▶ _Your task_: Please give the places besides Royal Oak where Vectorform has offices, according to the Michigan essay below.

### Excerpt to read ###

Mike and I were recently visiting my grandmother and various aunts, uncles and cousins in Florida. As my mother’s Pontiac born-and-bred family are wont to do, we decided to have a Michigan-y night, so we ordered pizza and gathered ’round a DVR’d episode of the Smithsonian Channel’s Aerial America featuring Michigan. It’s a cool concept, and we generally had fun virtually zooming around our state from above.
But it left me feeling…off. I didn’t notice anything incorrect in the show’s coverage (besides totally missing Grand Rapids, a metro area of a million-ish people), and they did a fine job showcasing the natural beauty of Michigan’s coastlines, inland lakes and the Mackinac Bridge and Island. Unlike most of the complaints found on the episode’s website, I wasn’t upset by the disproportionate coverage of Detroit to the rest of the state, so much as what was shown of the area. Yes, the decline of the automotive industry is an engaging story; yes, there are a lot of sadly vacant facilities there at which to ogle. But telling the story of how those buildings came into such disrepair without even touching on what’s happening now – the next chapter in the story – seemed downright unfair.
I sort of get it. The problem with telling Michigan’s story on Aerial America is that it’s not the big buildings (occupied or otherwise) or the natural splendor that makes the state such an exciting place to be right now. It’s the people. Despite our famed battle against the brain drain, we’re still producing ridiculous quantities of amazing brains here, and real story about Michigan today is that more and more companies are finding ways to plug the drain. And the bathtub is starting to fill.
This week I wrote a story on the Royal Oak company Vectorform. You’ve probably never heard of them, but you’ve definitely seen their work. Their client list includes Microsoft, Nokia, KAYAK, Volkswagen, Jeep and the Associated Press, so…yes, you have seen their work. The employ about 100 workers worldwide and have offices in Seattle, Brooklyn, Germany and India. Their headquarters in Royal Oak is there not only because the two founders are from the area, but also because that’s where they’re finding the talent. The automotive industry may not be what it was before, but our universities are still churning out the talent that served them well for so many years. We’ve got engineering grads coming out of our ears here in Michigan. When we can keep them here, they’re just making different things. Apps don’t require acres of warehouse space, but that doesn’t make them less meaningful to our economy.
Another case in point is the Lansing-based manufacturer of superconducting accelerators, Niowave. What is a superconducting accelerator? I’m not a super sciencey person, so the best way for me to describe them is that they’re super advanced, university research people need them, they currently cost about $100 million and are super, super sciencey. Niowave is about to start producing the first commercially-available superconductor accelerators in Lansing (reducing their cost to a mere $10 million per), and the CEO told me he couldn’t be doing this anywhere but Lansing. Between the science and advanced engineering talent being developed at MSU and the stockpile of engineers and already-trained machinists from the auto industry, he says, “we have the manufacturing capability that nobody else has.”

### Data shown ###

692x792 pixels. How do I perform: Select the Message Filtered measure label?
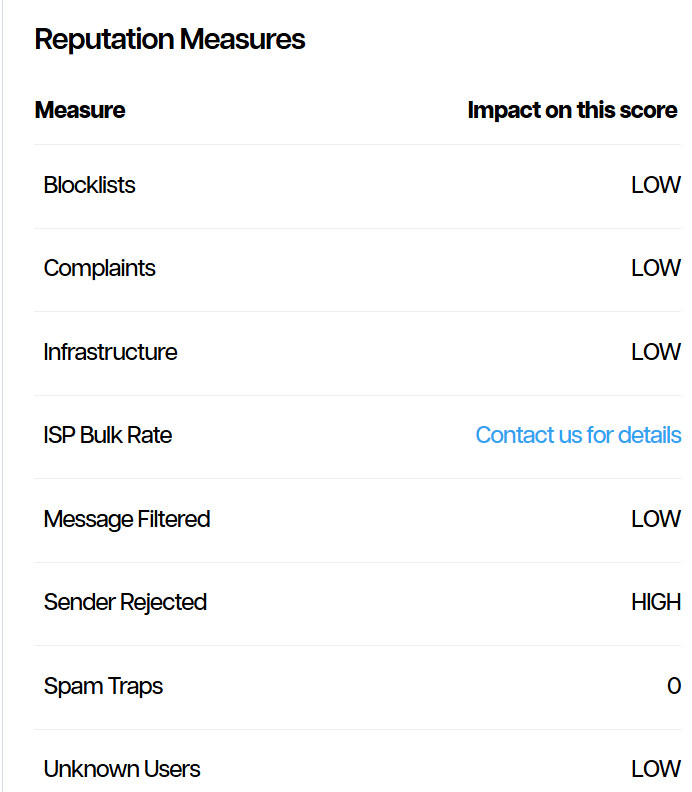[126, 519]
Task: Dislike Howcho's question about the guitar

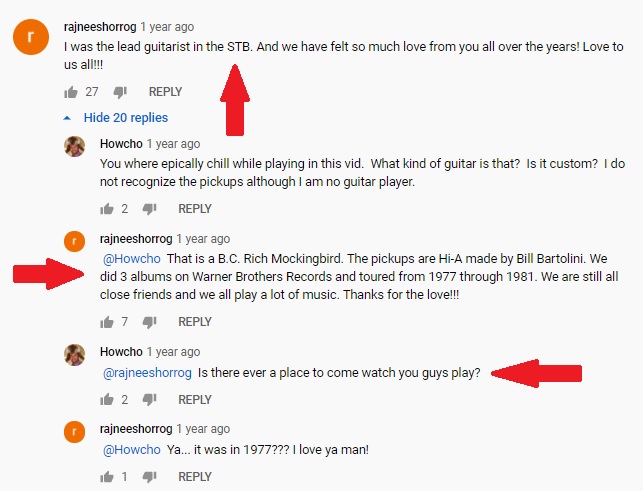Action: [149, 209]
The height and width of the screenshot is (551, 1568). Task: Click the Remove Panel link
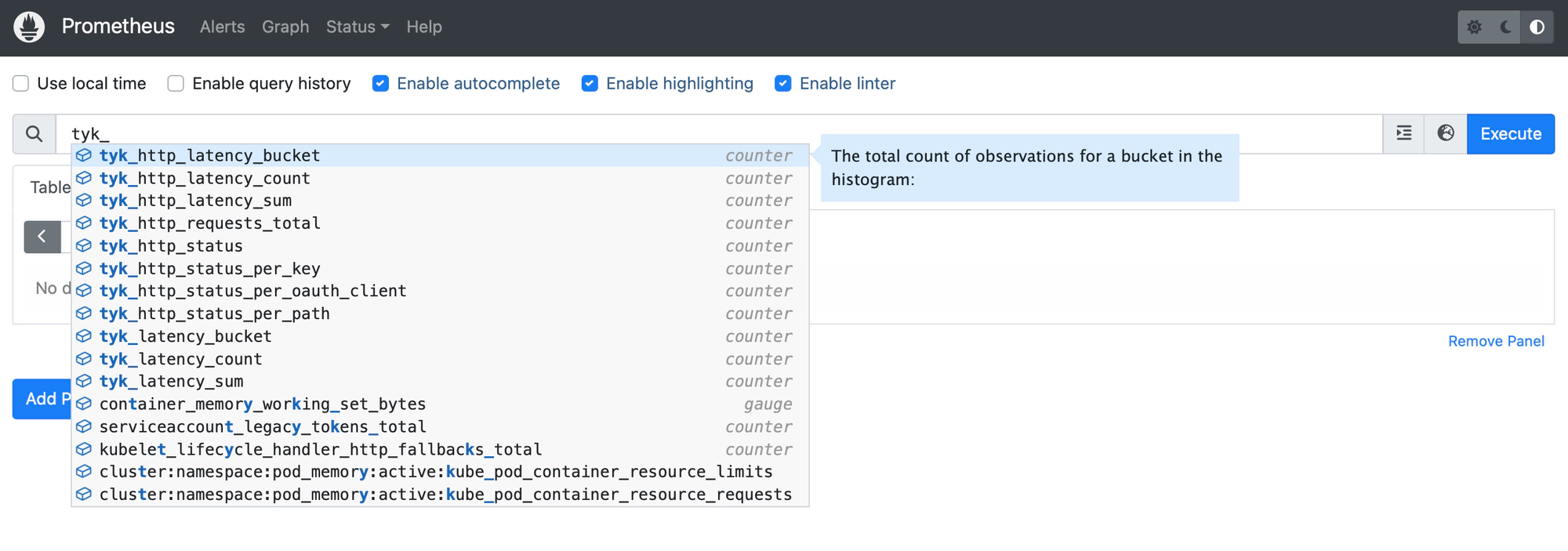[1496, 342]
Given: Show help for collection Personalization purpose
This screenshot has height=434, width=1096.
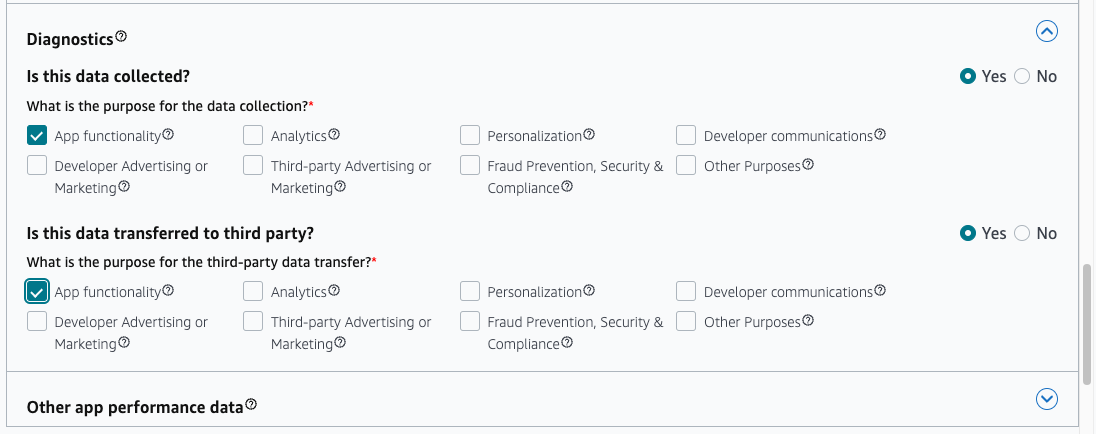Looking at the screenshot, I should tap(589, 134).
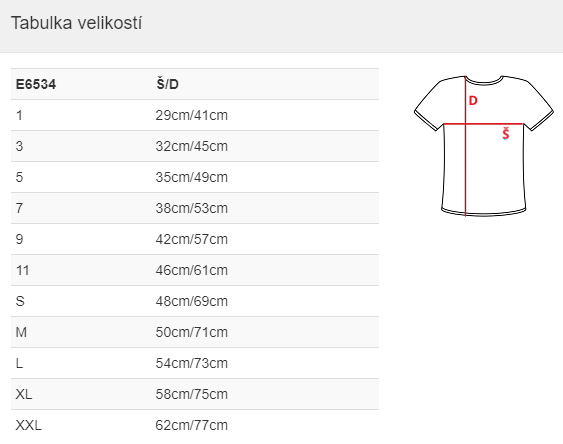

###

▶ _Task response_: Seattle, Brooklyn, Germany and India.